### Description of the task
Copy the items below word for word, beginning with the line that contains "Task: Go to next lesson with right arrow" and continuing through the end of the items. Leave out the pictures.

Item coordinate data
--- begin ---

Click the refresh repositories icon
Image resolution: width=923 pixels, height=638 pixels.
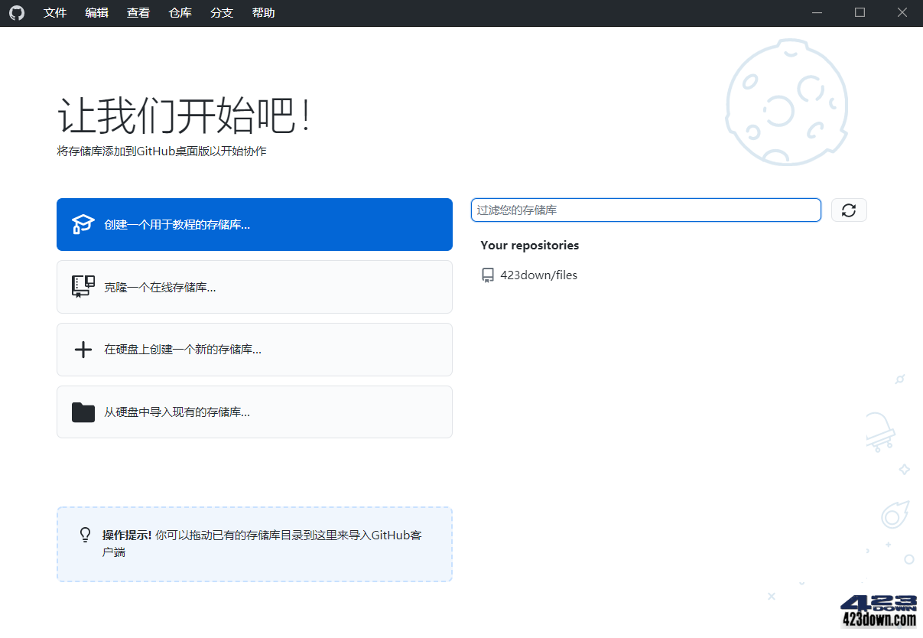849,210
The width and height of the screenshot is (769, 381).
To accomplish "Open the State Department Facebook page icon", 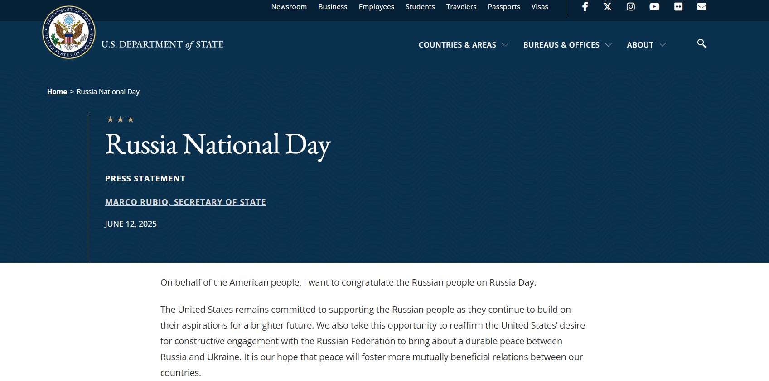I will point(585,7).
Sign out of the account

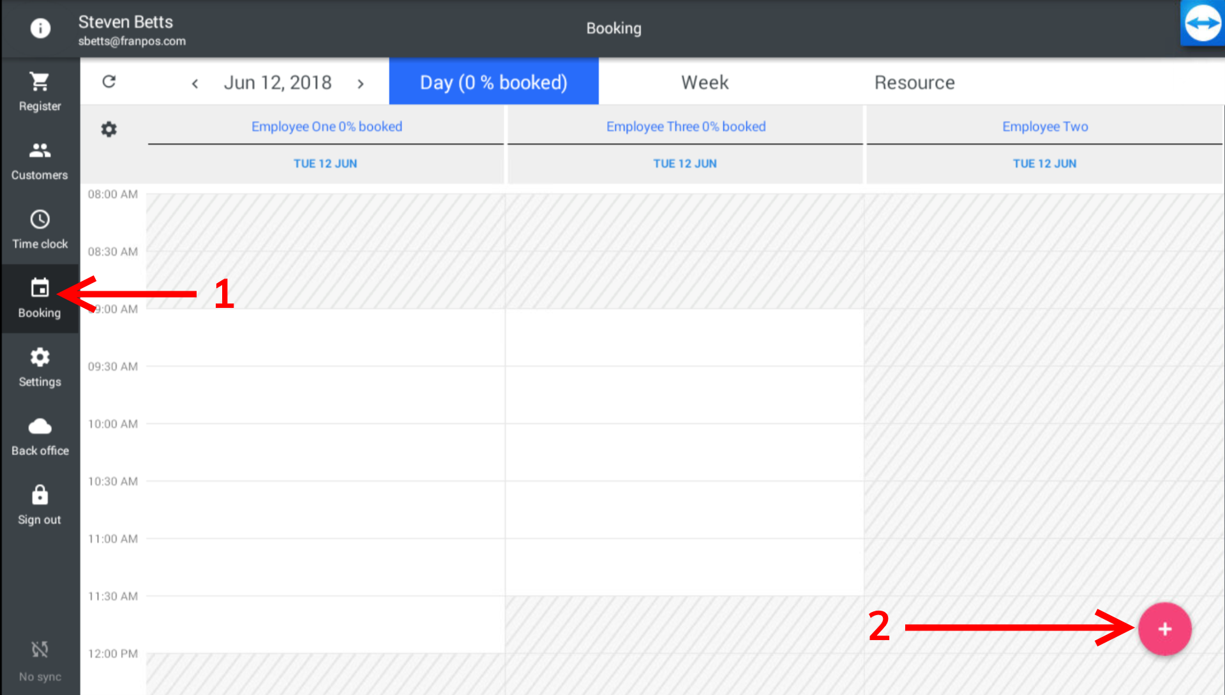[x=40, y=504]
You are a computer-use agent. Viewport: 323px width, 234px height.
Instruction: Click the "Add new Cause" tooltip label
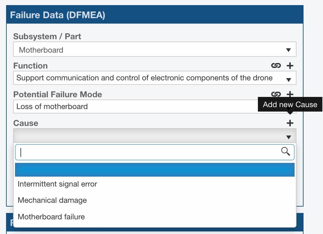pyautogui.click(x=289, y=104)
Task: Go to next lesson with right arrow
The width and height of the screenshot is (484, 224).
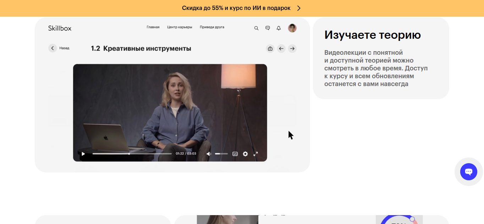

--- end ---

### Final result
Task: Go to next lesson with right arrow
The width and height of the screenshot is (484, 224).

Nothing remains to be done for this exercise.